## EXERCISE
Which lines of the records contain the word "Click"? Show each of those lines in full.

═════ ITEMS ═════

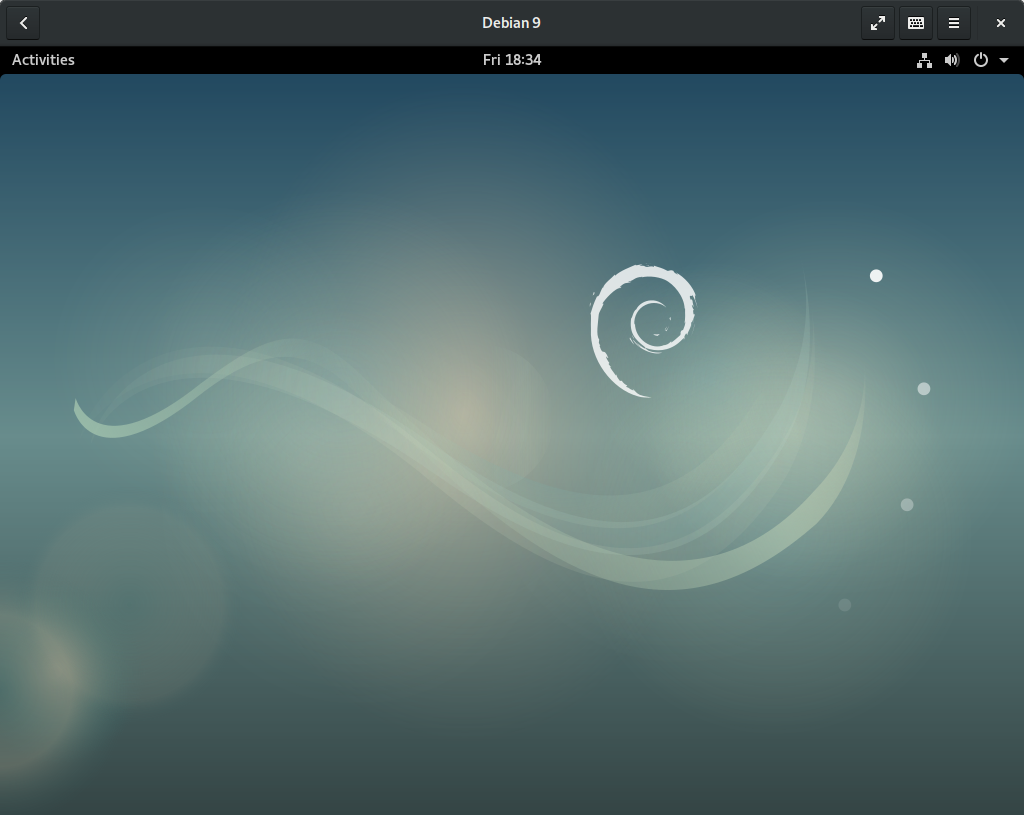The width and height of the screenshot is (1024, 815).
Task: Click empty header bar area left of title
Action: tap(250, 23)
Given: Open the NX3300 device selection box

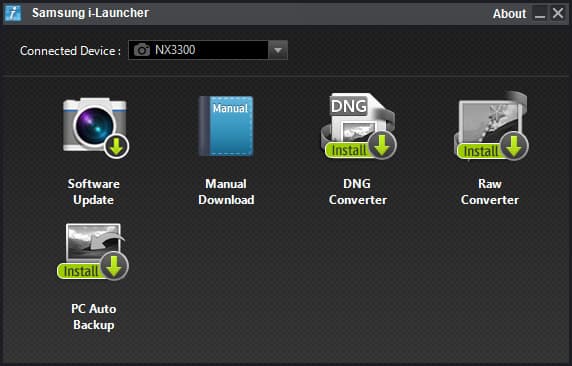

═════
═════ ITEMS ═════

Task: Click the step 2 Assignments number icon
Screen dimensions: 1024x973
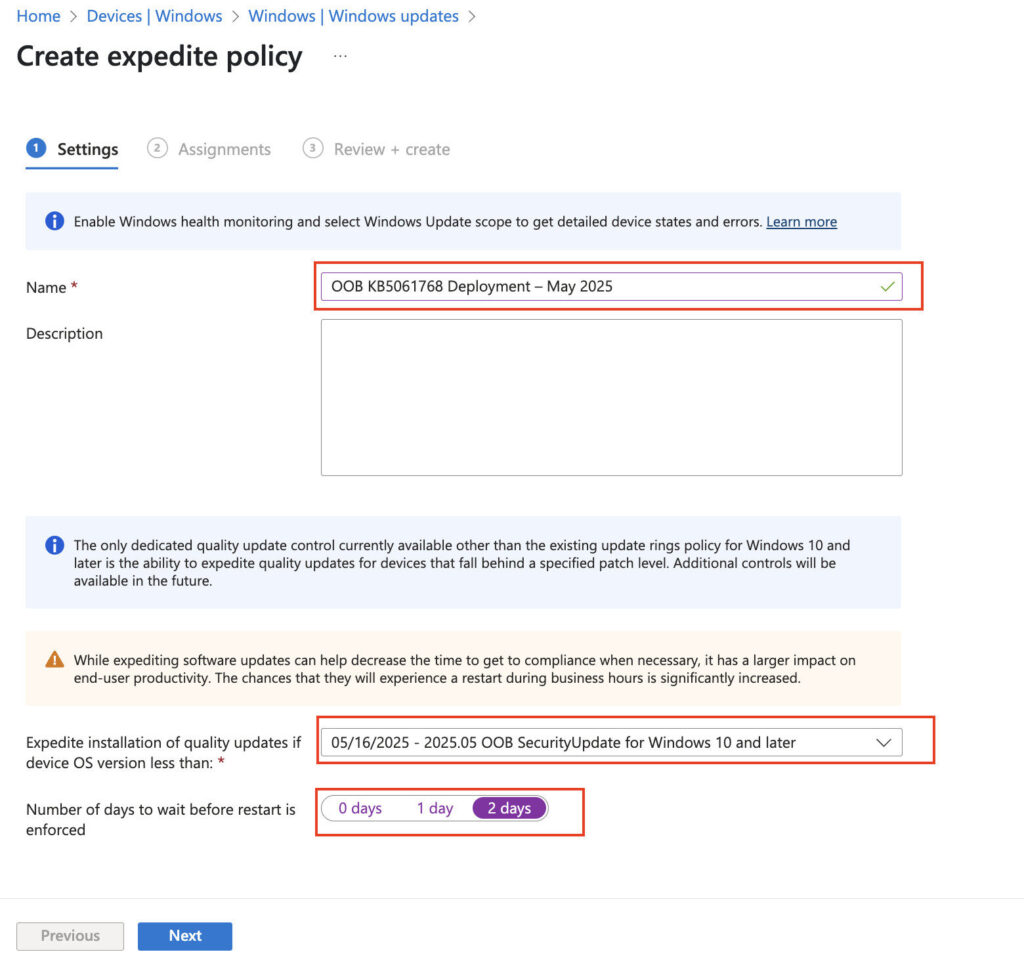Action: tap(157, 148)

═════
═════ ITEMS ═════

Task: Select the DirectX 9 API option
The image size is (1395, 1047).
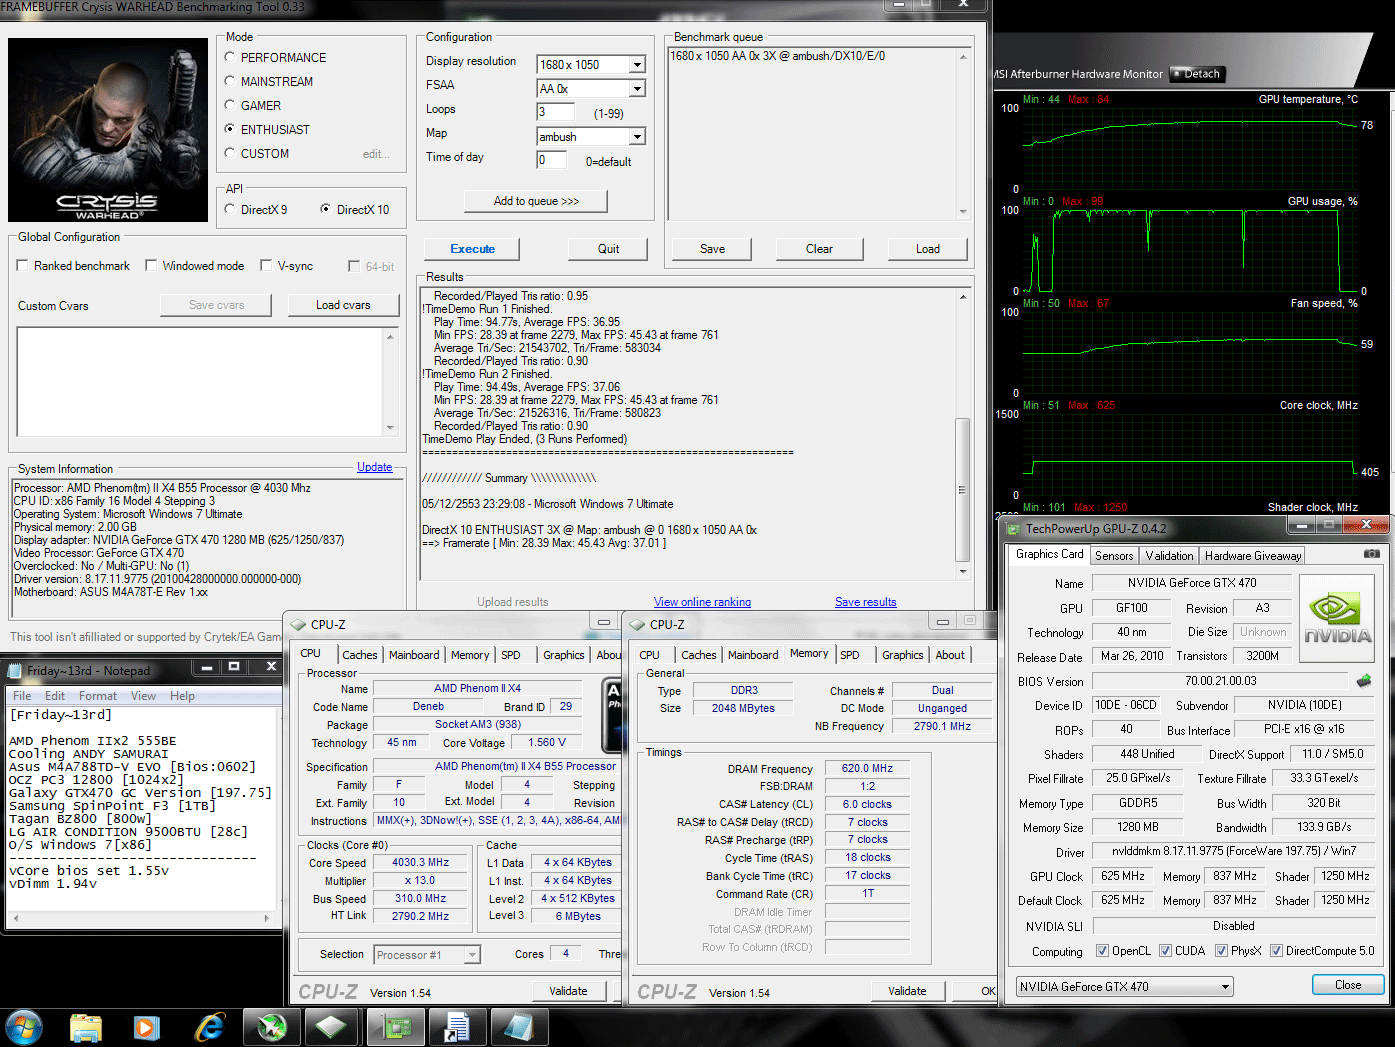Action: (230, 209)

═════

## REPLY TO THE EXERCISE
Task: Click empty header bar area left of title
Task: Click the step 2 Assignments number icon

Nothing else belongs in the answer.